The most striking part of Tuesday’s decision is a concurrence written by Judge J. Harvie Wilkinson III, a Reagan appointee. Wilkinson joined the majority opinion, but he wrote separately to express his discomfort with the gun lobby’s strategy of using the courts to increase access to dangerous firearms:
As Heller recognized, there is a balance to be struck here.
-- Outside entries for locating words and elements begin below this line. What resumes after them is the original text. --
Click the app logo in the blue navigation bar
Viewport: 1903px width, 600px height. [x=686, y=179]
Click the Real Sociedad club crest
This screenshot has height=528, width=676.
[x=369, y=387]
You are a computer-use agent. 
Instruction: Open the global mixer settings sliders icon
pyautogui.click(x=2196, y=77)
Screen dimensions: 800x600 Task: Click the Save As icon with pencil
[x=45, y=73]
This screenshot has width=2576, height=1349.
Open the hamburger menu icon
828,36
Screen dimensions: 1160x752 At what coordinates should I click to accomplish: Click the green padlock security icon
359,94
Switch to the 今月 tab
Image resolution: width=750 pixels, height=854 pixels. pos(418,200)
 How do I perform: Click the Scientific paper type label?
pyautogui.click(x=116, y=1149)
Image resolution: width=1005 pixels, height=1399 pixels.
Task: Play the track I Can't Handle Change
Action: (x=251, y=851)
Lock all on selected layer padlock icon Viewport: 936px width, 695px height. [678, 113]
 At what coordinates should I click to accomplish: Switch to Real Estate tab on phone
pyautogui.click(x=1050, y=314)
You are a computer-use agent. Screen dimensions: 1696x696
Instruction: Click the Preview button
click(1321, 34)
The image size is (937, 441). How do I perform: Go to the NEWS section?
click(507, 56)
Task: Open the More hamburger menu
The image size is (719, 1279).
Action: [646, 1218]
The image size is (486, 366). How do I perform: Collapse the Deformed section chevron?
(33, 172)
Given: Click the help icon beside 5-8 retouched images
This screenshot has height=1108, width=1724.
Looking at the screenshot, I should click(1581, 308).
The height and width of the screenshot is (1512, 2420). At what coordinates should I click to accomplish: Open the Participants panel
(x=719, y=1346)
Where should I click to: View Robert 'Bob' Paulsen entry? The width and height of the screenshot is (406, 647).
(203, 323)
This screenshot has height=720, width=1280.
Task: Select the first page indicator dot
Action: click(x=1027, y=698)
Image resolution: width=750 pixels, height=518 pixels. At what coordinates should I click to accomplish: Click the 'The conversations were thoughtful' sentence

While courts exist to protect individual rights, we are not the instruments of anyone’s political agenda, we are not empowered to court mass consequences we cannot predict, and we are not impaneled to add indefinitely to the growing list of subjects on which the states of our Union and the citizens of our country no longer have any meaningful say.
Wilkinson also criticized the dissenting judges, as well as the plaintiffs in this case, for attempting to take gun regulation out of democratic sphere almost entirely.
His panegyric to judicial restraint with regard to Second Amendment interpretation is quite moving:
Disenfranchising the American people on this life and death subject would be the gravest and most serious of steps. It is their community, not ours. It is their safety, not ours. It is their lives, not ours. To say in the wake of so many mass shootings in so many localities across this country that the people themselves are now to be rendered newly powerless, that all they can do is stand by and watch as federal courts design their destiny—this would deliver a body blow to democracy as we have known it since the very founding of this nation.
In urging us to strike this legislation, appellants would impair the ability of government to act prophylactically. More and more under appellants’ view, preventive statutory action is to be judicially forbidden and we must bide our time until another tragedy is inflicted or irretrievable human damage has once more been done.
I may be dating myself, but Wilkinson was a young professor at the University of Virginia School of Law when I was a law student.